LEGO: Language Model Building Blocks (2410.18287v1)

Abstract: LLMs are essential in NLP but are costly in data collection, pre-training, fine-tuning, and inference. Task-specific small LLMs (SLMs) offer a cheaper alternative but lack robustness and generalization. This paper proposes LEGO, a novel technique to extract SLMs from an LLM and recombine them. Using state-of-the-art LLM pruning strategies, we can create task- and user-specific SLM building blocks that are efficient for fine-tuning and inference while also preserving user data privacy. LEGO utilizes Federated Learning and a novel aggregation scheme for the LLM reconstruction, maintaining robustness without high costs and preserving user data privacy. We experimentally demonstrate the versatility of LEGO, showing its ability to enable model heterogeneity and mitigate the effects of data heterogeneity while maintaining LLM robustness.

Overview of "LEGO: LLM Building Blocks"

The paper "LEGO: LLM Building Blocks" presents a novel methodology designed to optimize the utilization of LLMs by crafting efficient task-specific small LLMs (SLMs). This is achieved through a system named LEGO, which strategically extracts and decomposes smaller, dedicated models to maintain robustness, efficiency, and privacy in widely disparate computational environments. The authors focus on two central issues: the computational and resource constraints faced by LLMs and the necessity for data privacy preservation in applications such as personal conversational AI.

Technical Approach

The core contribution of the paper lies in establishing a technique using federated learning (FL) along with an innovative aggregation methodology. This allows the composition of SLMs from pruned LLMs, enabling the models to be used as modular building blocks—hence the name LEGO. In federated settings, these SLMs can be optimized for diverse computational setups by reconstructing their native LLM features in a collective manner while preserving model integrity and user privacy.

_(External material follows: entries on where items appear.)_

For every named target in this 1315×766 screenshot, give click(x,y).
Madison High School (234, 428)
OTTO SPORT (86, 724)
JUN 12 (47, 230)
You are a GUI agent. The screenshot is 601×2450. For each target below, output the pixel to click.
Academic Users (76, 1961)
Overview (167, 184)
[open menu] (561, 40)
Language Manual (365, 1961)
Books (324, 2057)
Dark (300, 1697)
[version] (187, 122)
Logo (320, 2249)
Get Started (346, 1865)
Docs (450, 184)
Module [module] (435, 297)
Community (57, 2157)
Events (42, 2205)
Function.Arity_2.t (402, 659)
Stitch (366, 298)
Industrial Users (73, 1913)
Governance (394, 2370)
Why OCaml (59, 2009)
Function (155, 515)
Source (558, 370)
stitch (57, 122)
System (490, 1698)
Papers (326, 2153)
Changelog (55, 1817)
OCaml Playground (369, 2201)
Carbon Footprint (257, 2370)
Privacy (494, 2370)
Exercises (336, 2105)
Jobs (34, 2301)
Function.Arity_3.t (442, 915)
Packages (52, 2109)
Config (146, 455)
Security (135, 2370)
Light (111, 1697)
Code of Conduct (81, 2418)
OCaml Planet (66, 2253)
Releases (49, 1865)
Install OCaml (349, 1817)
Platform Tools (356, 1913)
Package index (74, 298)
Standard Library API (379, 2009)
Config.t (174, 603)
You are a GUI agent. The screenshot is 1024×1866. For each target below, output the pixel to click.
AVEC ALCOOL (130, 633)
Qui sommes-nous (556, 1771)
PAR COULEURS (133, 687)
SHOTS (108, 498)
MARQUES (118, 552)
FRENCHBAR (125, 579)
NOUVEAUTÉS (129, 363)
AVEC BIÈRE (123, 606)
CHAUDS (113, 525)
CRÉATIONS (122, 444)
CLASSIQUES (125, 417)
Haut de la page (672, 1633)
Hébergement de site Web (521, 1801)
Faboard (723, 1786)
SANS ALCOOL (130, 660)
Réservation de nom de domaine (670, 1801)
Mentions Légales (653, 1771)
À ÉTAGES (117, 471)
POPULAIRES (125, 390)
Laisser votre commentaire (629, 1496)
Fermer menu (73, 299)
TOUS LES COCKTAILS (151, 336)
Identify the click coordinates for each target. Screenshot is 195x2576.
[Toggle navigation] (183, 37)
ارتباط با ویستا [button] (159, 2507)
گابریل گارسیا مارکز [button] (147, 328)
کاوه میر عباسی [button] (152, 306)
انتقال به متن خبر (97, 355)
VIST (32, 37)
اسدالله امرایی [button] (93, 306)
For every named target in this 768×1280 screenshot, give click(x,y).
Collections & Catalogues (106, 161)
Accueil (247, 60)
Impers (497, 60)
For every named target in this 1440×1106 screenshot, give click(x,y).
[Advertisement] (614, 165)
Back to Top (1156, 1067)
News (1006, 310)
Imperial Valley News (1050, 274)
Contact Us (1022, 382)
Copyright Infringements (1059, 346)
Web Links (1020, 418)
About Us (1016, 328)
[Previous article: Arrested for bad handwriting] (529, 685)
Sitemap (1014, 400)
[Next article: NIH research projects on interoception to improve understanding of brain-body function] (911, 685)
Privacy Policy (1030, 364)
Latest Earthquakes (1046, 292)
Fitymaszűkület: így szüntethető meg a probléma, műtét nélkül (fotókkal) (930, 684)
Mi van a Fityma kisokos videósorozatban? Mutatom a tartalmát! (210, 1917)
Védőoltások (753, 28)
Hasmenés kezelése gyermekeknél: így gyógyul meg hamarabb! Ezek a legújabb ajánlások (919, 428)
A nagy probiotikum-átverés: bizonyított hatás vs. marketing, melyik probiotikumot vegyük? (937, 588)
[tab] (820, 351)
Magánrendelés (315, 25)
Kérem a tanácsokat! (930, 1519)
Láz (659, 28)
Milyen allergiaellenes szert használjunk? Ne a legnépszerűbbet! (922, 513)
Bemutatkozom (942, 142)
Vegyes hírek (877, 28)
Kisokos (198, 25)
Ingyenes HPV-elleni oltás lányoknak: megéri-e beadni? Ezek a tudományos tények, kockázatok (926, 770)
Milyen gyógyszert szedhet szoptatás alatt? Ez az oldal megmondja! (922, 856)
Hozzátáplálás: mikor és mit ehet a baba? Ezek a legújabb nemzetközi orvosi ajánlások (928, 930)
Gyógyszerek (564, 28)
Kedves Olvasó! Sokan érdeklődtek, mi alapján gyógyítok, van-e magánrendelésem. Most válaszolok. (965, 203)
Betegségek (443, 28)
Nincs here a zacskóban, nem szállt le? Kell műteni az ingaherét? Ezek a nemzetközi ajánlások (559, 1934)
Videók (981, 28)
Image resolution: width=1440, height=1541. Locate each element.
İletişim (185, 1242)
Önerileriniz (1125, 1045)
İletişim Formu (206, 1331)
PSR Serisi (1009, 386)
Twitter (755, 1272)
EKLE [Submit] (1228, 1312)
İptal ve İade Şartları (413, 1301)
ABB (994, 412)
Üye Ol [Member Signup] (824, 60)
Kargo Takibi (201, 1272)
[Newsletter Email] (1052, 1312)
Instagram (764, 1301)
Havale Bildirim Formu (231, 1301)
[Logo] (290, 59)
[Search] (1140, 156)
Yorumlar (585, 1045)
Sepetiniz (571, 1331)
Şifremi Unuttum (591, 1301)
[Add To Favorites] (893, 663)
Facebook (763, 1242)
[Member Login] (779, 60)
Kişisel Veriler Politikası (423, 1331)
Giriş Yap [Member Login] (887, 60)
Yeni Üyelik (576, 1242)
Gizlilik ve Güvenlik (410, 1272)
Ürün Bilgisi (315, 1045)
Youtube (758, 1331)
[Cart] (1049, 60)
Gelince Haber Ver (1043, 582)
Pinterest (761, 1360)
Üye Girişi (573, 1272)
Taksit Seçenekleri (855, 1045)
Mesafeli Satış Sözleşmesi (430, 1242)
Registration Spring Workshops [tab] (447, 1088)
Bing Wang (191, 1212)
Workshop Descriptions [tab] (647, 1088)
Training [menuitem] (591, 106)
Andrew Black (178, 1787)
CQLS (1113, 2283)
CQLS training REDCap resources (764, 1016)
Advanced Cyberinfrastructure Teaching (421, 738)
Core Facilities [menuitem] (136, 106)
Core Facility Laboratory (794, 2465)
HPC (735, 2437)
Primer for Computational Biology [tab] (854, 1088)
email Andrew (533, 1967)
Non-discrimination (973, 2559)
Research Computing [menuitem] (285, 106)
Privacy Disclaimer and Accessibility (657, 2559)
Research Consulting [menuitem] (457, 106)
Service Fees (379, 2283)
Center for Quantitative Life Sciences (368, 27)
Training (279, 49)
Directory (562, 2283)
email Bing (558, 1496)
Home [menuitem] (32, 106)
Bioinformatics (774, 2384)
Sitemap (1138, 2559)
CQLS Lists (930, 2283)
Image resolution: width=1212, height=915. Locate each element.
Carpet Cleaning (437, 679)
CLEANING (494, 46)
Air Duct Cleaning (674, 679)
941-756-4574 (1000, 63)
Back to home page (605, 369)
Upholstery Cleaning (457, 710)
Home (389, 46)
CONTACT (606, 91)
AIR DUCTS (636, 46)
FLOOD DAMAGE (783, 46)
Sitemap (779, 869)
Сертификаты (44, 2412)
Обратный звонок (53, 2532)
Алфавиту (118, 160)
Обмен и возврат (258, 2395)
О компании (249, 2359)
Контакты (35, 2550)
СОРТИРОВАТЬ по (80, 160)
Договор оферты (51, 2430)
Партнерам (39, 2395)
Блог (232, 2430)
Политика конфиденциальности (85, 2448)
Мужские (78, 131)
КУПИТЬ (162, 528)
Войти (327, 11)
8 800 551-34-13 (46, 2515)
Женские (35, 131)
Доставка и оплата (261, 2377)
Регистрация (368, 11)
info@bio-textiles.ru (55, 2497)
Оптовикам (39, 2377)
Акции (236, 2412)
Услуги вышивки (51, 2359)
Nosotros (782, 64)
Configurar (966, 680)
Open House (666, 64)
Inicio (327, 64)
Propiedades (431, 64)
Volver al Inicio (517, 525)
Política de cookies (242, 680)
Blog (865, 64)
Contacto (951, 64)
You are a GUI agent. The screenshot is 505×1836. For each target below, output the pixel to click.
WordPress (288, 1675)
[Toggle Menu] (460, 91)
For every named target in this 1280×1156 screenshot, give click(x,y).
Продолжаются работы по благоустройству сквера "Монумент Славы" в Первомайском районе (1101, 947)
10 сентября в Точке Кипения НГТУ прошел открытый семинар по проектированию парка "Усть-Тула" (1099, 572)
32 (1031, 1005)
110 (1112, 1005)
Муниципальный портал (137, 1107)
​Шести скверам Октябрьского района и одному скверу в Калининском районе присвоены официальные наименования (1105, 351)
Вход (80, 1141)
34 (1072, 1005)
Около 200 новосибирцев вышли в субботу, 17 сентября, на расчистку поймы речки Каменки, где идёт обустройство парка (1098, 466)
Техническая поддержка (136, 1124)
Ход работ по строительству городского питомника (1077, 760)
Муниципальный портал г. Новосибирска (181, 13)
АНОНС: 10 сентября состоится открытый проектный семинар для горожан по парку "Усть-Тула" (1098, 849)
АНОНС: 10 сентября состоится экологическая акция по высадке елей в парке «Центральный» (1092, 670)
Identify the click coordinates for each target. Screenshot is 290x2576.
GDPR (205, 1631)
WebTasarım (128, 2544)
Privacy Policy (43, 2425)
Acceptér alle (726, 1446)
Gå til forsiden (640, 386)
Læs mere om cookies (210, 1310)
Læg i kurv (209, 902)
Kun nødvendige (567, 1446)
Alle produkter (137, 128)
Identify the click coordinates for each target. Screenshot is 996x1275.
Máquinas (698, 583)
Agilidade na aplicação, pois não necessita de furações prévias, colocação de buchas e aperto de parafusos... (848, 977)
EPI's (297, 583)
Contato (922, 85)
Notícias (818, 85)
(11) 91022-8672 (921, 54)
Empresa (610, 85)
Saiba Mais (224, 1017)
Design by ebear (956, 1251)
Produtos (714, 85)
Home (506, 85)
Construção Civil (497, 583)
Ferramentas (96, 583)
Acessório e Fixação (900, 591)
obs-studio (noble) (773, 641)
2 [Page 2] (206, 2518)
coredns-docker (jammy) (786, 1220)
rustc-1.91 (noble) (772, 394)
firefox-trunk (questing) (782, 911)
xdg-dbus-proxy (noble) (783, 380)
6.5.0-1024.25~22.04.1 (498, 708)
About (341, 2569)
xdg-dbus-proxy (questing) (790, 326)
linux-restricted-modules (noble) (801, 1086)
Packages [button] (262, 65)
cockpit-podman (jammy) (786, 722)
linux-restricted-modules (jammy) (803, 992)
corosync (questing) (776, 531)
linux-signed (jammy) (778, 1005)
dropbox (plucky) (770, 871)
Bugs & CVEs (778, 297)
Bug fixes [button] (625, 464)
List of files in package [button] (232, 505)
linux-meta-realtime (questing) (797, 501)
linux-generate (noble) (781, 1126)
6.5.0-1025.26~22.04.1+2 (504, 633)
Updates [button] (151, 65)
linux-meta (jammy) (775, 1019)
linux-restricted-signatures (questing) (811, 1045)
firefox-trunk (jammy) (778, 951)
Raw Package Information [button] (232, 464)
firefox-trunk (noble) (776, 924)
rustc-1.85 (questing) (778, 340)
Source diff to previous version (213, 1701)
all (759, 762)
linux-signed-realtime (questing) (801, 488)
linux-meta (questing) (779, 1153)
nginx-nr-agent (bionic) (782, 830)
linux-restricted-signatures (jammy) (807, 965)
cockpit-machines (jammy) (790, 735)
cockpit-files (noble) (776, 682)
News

1. Model Pruning and Aggregation: The LEGO approach leverages pruning strategies like SparseGPT and Wanda to create SLMs capable of executing specific tasks under practical constraints. This is complemented by an aggregation scheme (HeteAgg) that fosters heterogeneity, which is crucial when incorporating user-specific data without resorting to traditional centralized data aggregation techniques.
2. Federated Fine-Tuning: In congruence with the principles of FL, LEGO utilises pruned models as entities that can be fine-tuned locally with task-specific data thus preserving privacy. The technique presented argues for efficiency in federated systems, allowing robust performance without necessitating data sharing.

Key Experimental Findings

The experiments conducted demonstrate the strength of LEGO's approach in several key aspects. The authors report that LEGO effectively balances the trade-off between SLM efficiency and LLM robustness. The numerical results indicate that task-heterogeneous SLMs maintain competitive performance levels when recombined into their original LLM forms. Furthermore, LEGO is demonstrated to show superior capabilities in adapting to data heterogeneity, providing evidence for improved learning when compared to conventional Federated Instruction Tuning (FedIT) platforms.

The experimental results also reveal the adaptability of LEGO with devices of varying computational capacities, indicating that SLMs customized to leverage available hardware capabilities can be integrated without losing accuracy. This is crucial for the deployment of conversational AI across a spectrum of devices, from smartphones to advanced IoT equipment.

Implications and Future Directions

The implications of implementing LEGO extend significantly into both theoretical and practical fields. By enabling scalable, privacy-preserving, and efficient LLM architectures, LEGO supports the democratization of sophisticated AI technologies across numerous sectors, including mobile applications, personal assistants, and secure enterprise solutions. This potentially lowers barriers to entry and operational costs for deploying AI models in real-world scenarios.

From a theoretical standpoint, the paper challenges existing paradigms about monolithic model efficiency, suggesting a pivot towards modular architectures that can better navigate heterogeneous datasets and user requirements. The combination of pruning, federated learning, and aggregation paves the way for future research in model efficiency optimization, and scalability of LLMs in more diverse application contexts.

The research opens several pathways for further investigation. Future studies can delve into optimizing the pruning and aggregation methods further, exploring the boundaries of SLM adaptability and robustness. Additionally, engaging in cross-disciplinary research could enhance comprehension of how these adaptive models interact in broader, dynamic environments, especially with the rise of edge computing and decentralized AI systems.

In summary, the LEGO methodology manifests a promising framework for addressing the growing need for efficient, scalable, and privacy-conscious LLMs, setting an innovative precedent in federated AI systems.